Alcohol’s actions on inhibitory neurotransmission in this lower area of the central nervous system may cause some of alcohol’s behavioral effects. The regions of the brain with the greatest decrease in activity were the prefrontal cortex and the temporal cortex. Decreased activity in the prefrontal cortex, the region responsible for decision making and rational thought, further explains why alcohol alcohol withdrawal causes us to act without thinking. The prefrontal cortex also plays a role in preventing aggressive behavior, so this might help explain the relationship between alcohol and violence (see my last post). The temporal cortex houses the hippocampus, the brain region responsible for forming new memories. Reduced activity in the hippocampus might account for why people black out when drinking.

Neurotransmitters are chemicals that allow signal transmission, and thus communication, among nerve cells (i.e., neurons). One neurotransmitter used by many neurons throughout the brain is serotonin, https://sober-house.net/alcoholism-wikipedia/ also known as 5-hydroxytryptamine (5-HT). Serotonin released by the signal-emitting neuron subtly alters the function of the signal-receiving neurons in a process called neuromodulation.

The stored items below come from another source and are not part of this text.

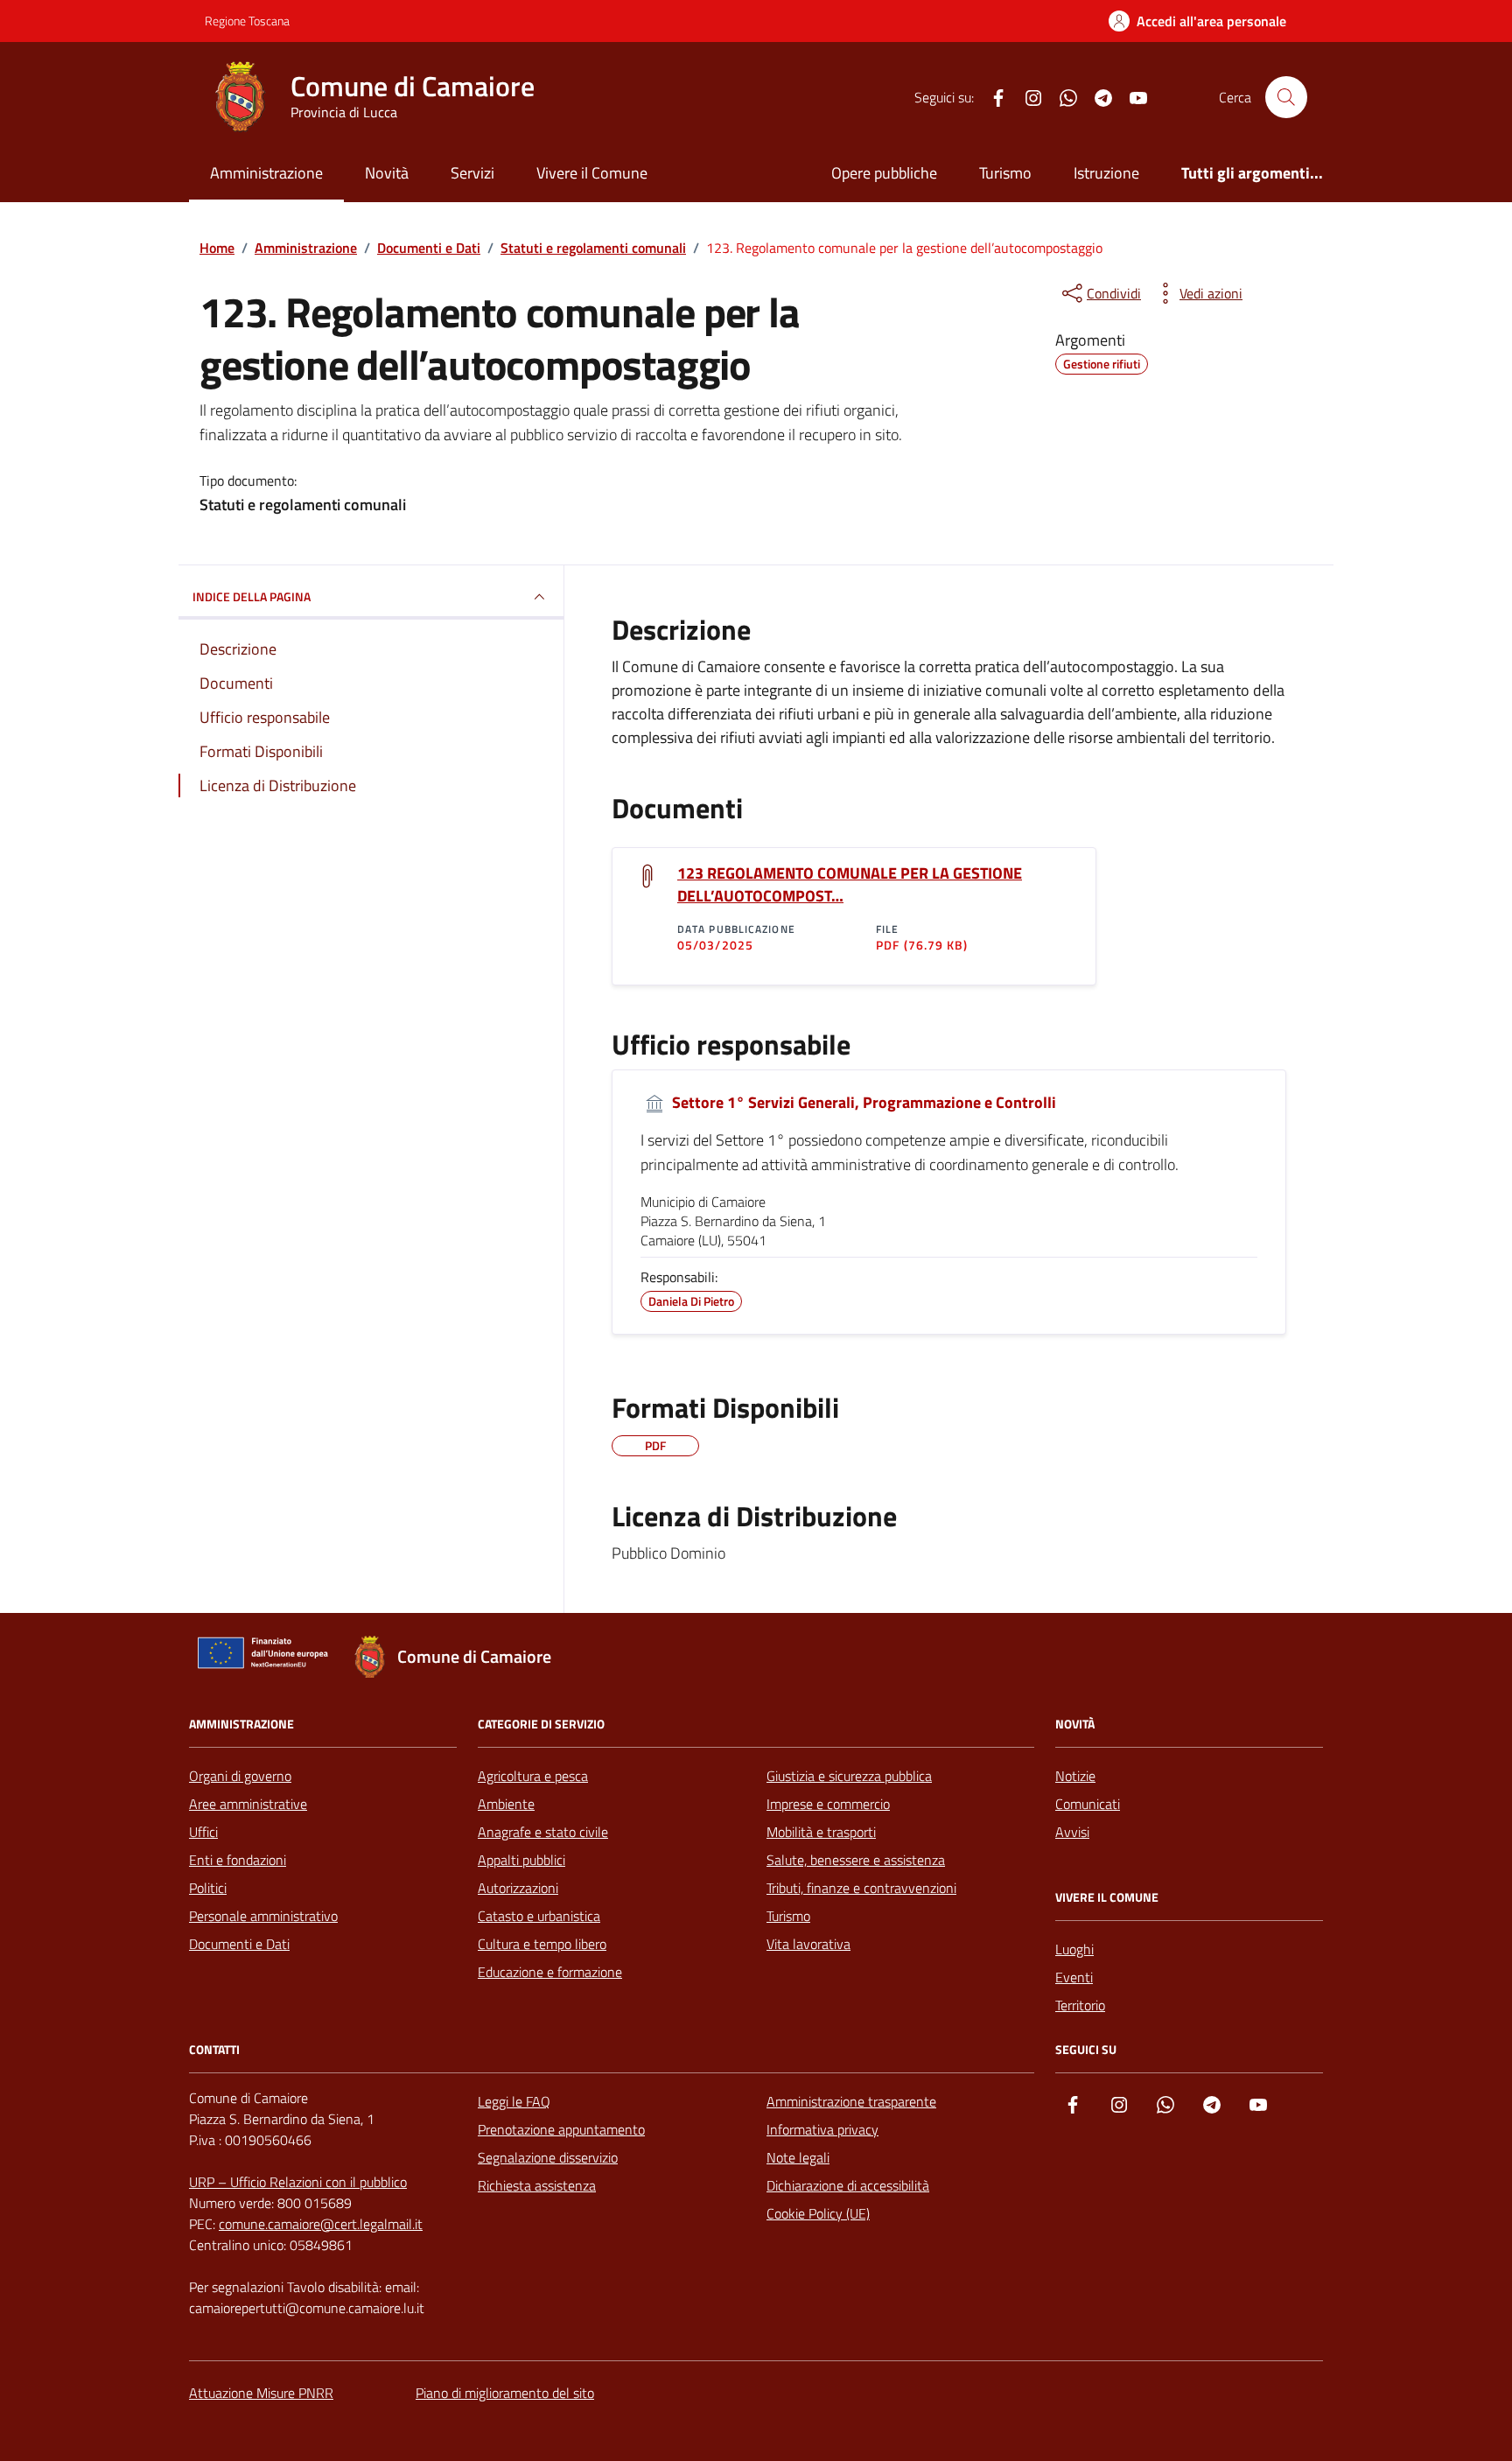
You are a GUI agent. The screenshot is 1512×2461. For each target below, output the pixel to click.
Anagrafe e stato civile (543, 1831)
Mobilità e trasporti (821, 1831)
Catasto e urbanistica (539, 1915)
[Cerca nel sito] (1286, 97)
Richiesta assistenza (537, 2185)
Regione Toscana (247, 20)
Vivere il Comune (592, 173)
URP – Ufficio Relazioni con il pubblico (298, 2181)
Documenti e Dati (239, 1943)
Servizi (472, 173)
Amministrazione (266, 173)
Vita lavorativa (808, 1943)
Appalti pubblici (521, 1859)
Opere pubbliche (884, 173)
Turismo (1005, 173)
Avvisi (1072, 1831)
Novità (387, 173)
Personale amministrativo (263, 1915)
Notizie (1075, 1775)
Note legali (798, 2157)
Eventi (1074, 1977)
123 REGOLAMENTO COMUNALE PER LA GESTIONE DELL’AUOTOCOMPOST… (849, 885)
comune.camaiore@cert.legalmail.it (321, 2223)
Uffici (203, 1831)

If you are feeling anxious, low or experiencing any other symptoms of mental health problems, or you think that you are drinking too much, you deserve support. You can speak to your GP, and get advice and help at You can also find further information and advice on our website. Alcohol is also a depressant and slows down the parts of the brain where we make decisions and consider consequences, making us less likely to think about what might happen if we do something. Alcohol is sometimes described as a ‘disinhibitor’ – it makes us less cautious and more inclined to do things we would normally be shy or hesitant about. Sometimes it can lead us to do things that may be a bit annoying but not particularly problematic, like singing loudly or talking too much. Other times, the consequences can be more serious – for example if we say something hurtful we regret later on, or try to drive ourselves home.